PCB Manufacturing Services

Technological advances have ensured that Printed Circuit Boards cannot only perform complex functions they can also be produced inexpensively. This is the exact reason why PCBs are an integral part of so many devices. However the quality of the device is directly proportional to the quality of the PCB used. PCB failure can therefore have debilitating consequences wherein entire systems can fail. It is therefore extremely important to stick to some quality measures in the PCB design and manufacturing process.

 IPC Standards

The Institute for Printed Circuit Boards (actually, it is a name the association was formerly known as; currently it is called Association Connecting Electronics Industries, even though it has retained the IPC moniker) is a global trade association, which has set certain standards for the manufacture of PCBs as well as other electronic components. Founded in 1957, the institute releases acceptability standards for Printed Circuit Boards. The Industry Association has over 4000 members that make and design PCBs and assemblies, which include but are not limited to the following industries:

  • Military and aerospace
  • Automotive
  • IT
  • Industrial equipment
  • Medical equipment and devices
  • Telecommunications

IPC standards, therefore, are industry-adopted standards for nearly every step of PCB manufacturing, beginning with design, production, and finally for electronic assembly.

There are a number of benefits that accrue from adhering to IPC standards issued by the industry body, primary among them being:

  • Consistency– By maintaining IPC certification, you can ensure that you produce high quality PCBs consistently. This in turn translates into customer satisfaction and therefore improved business.
  • Improved communication– IPC certification ensures that vendors and manufacturers use the same terminology so there isn’t any scope of miscommunication. It becomes a common language between designers, assemblers, and testers. With everyone on the same page, there is no scope of confusion, besides improved speed. With improved cross channel communication, overall production time and efficiencies automatically see an improvement.
  • Reduced costs– What naturally follows from improved communication is a reduction in cost as there are reduced rebuilds and reworks.

As per IPC there are several advantages of being trained and certified to use IPC standards. These include:

  • Having standardized training programs that enhance understanding and application.
  • Developing an understanding of the accept and reject criteria
  • Teaching methods and processes that enhance skills
  • Teaching techniques to apply the various criteria to production.
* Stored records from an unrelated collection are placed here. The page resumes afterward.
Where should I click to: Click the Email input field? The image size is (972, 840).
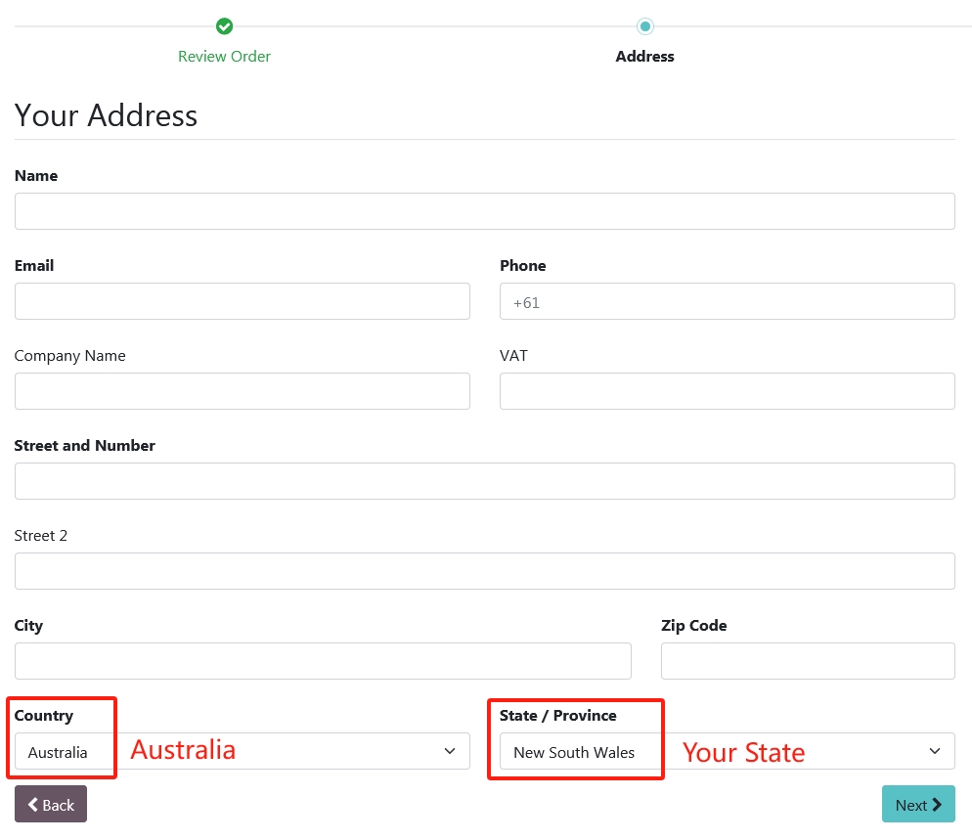point(242,301)
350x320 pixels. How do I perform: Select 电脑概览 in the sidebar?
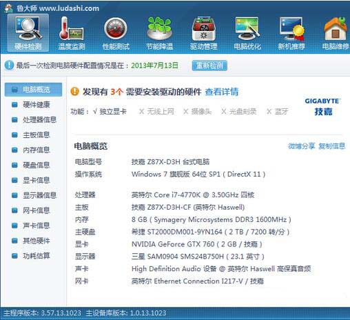coord(33,90)
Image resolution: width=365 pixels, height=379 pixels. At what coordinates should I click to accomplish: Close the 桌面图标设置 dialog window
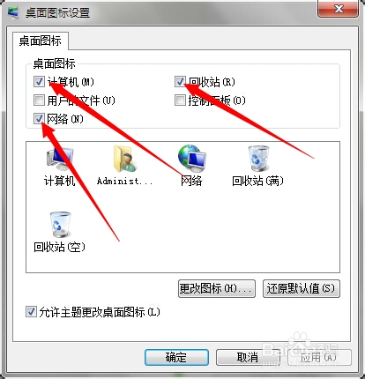coord(339,9)
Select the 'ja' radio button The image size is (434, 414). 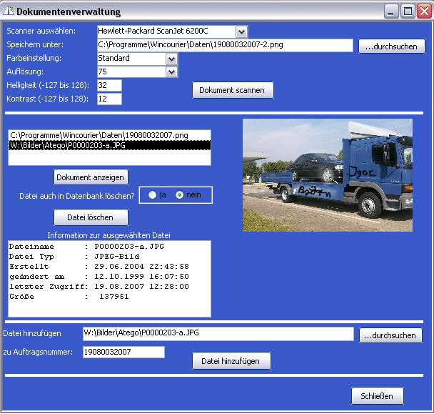pyautogui.click(x=153, y=194)
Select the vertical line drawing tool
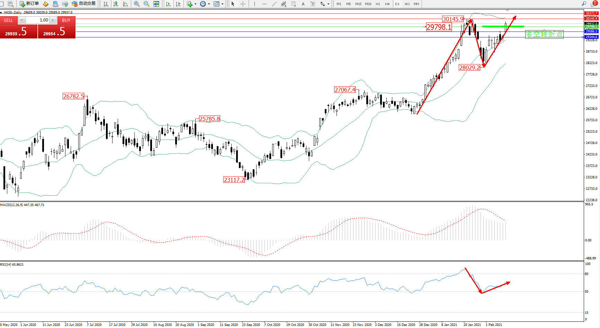Image resolution: width=600 pixels, height=328 pixels. click(254, 4)
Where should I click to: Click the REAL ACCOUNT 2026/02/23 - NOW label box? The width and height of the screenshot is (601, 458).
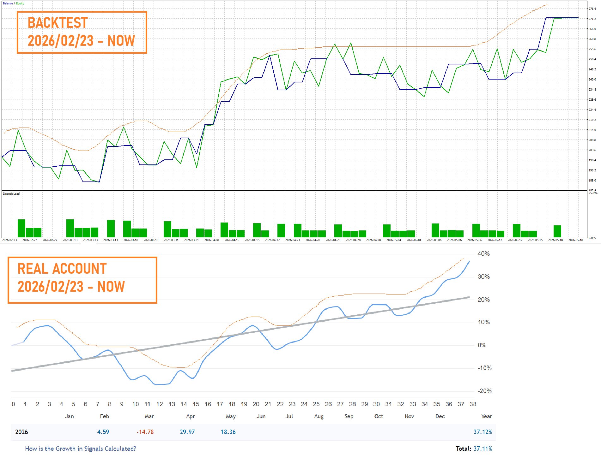[82, 280]
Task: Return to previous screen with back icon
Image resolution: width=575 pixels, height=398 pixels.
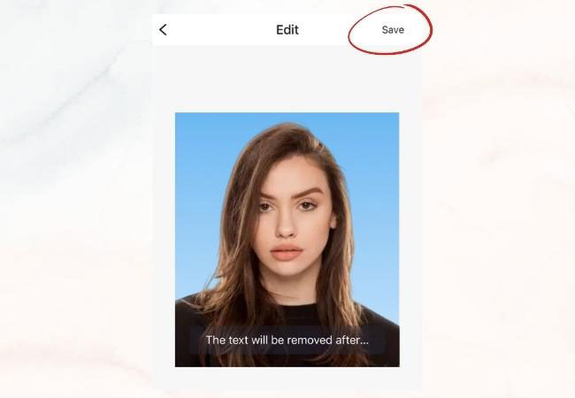Action: [163, 30]
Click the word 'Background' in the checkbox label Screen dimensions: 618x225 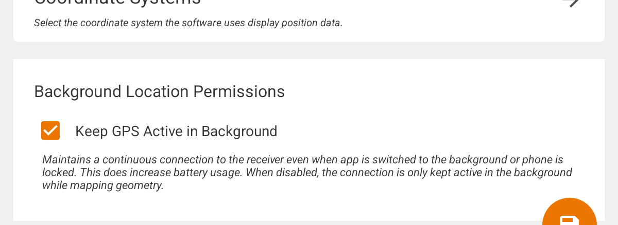(239, 132)
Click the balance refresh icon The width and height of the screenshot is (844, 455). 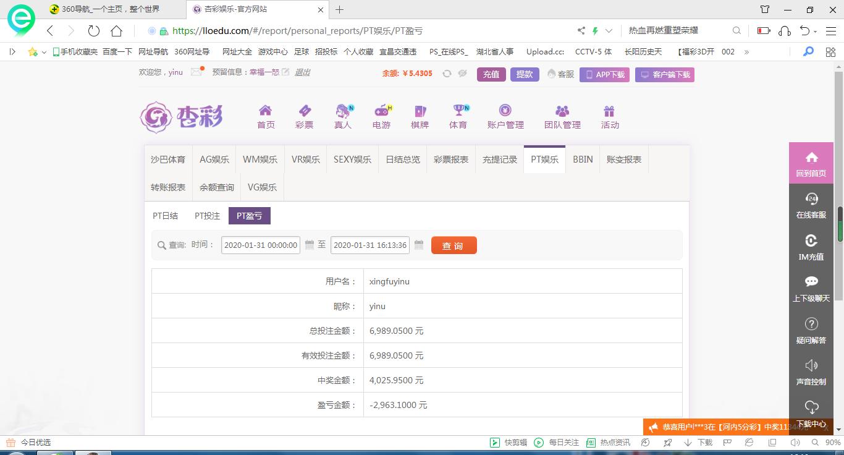click(447, 74)
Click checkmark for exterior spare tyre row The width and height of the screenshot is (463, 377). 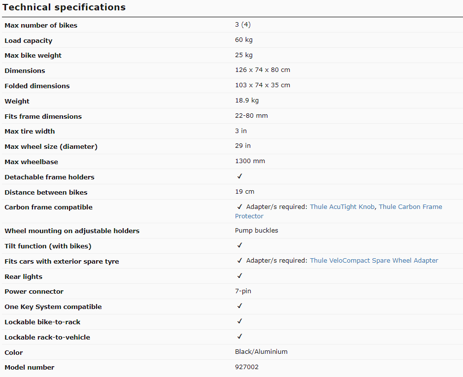click(240, 261)
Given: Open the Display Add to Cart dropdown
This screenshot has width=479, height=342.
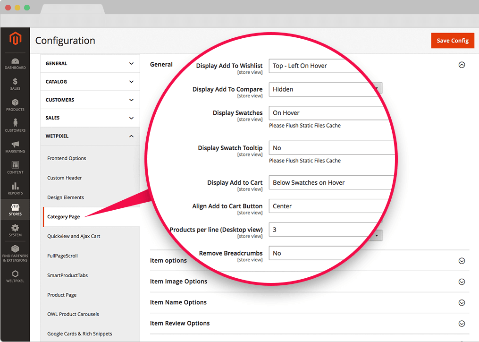Looking at the screenshot, I should (x=330, y=183).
IPC standards come in a variety of classes. One of the commonly used one being the IPC-A-610. Some of the elements that IPC-A-610 covers includes but is not limited to:

  • Heat sinks
  • Solders
  • Terminal connections
  • Component mounting
  • Chip components
  • Terminations
  • Arrays
  • Laminate conditions

Some of the basic principles of the IPC-A-610 classes are:

Class 1

This is applicable for General Electronic Products where the major requirement is function of the completed assembly. This is therefore considered as one of the most lenient classes when it comes to allowing potential defects and therefore isn’t one that OEMs request.

Class 2

This is the standard that is very often put to use for non-critical assemblies where long term reliability is a pre-requisite, although this class also allows for some degree of imperfection.

Class 3

This is the highest standard, meant for the more critical PCB assemblies. A good CEM provider will therefore manufacture products to class 3 standards. This does call for a higher cost as there is extra inspection involved as well as the need to slow down surface mount machines to ensure the required placement accuracy. Conversely, it may sometimes require an allowance for higher degrees of scrap.

The advantage of using the IPC standards also stems from the fact that they have worldwide acceptance and that they have been tested across myriad industries. However if there is any conflict when it comes to acceptance of the product, as per the IPC, the following order of precedence applies:

-Procurement as agreed and documented between customer and supplier

-Master drawings

– IPC-A-610

IPC has also defined conditions that help refine processes. These conditions include:

Target Condition – This is a near perfect condition, which is the ideal to aim for, even though it may not always be achievable

Acceptable Condition –  While this condition may not be ideal as there could be trade offs between design and performance, however this condition maintains reliability.

Defect Condition- This is where the product is rejected as it needs rework or repair

Process Indicator Conditions – These are conditions that aren’t known to affect either the form or function of the product but emanate from material, design or machine related factors.

Essentially then, IPC Standards help the manufacturer to clearly understand customer requirements and deliver up to expectations. As a customer you can select the IPC standard class and be rest assured that the product will live up to your requirements.